Required action
Copy each line of the material beneath that holds the word "computer".

Data for review

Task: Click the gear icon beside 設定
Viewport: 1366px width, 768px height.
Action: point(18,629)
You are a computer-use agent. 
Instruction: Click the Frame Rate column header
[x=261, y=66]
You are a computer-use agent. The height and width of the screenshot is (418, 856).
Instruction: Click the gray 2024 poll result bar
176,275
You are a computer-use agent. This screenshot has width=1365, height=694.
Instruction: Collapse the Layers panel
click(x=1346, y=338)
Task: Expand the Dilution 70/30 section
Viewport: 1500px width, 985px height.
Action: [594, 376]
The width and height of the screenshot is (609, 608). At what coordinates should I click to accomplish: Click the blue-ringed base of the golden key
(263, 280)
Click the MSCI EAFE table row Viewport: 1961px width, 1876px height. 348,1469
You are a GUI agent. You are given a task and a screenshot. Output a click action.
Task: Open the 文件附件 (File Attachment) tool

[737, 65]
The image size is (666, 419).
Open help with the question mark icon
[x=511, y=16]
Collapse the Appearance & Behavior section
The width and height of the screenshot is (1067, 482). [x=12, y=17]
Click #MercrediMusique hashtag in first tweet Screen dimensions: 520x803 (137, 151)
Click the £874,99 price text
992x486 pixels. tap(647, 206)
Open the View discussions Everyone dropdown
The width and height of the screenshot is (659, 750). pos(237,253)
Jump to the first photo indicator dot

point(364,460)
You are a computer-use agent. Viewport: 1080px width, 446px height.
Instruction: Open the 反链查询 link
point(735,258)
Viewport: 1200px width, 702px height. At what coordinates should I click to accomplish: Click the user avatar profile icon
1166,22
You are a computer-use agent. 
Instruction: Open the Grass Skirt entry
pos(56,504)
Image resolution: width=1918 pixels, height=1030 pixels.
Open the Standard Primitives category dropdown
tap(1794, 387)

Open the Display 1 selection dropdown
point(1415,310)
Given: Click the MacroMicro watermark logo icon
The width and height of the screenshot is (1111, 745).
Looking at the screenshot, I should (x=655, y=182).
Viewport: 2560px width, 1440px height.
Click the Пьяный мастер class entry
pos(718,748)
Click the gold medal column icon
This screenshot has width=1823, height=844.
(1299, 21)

Response below
You are a computer-use agent. 
You are a computer-use agent. The height and width of the screenshot is (418, 856).
You are a computer-use agent. This screenshot has width=1365, height=694.
You are a computer-use agent. Viewport: 1080px width, 446px height.
You are a computer-use agent. 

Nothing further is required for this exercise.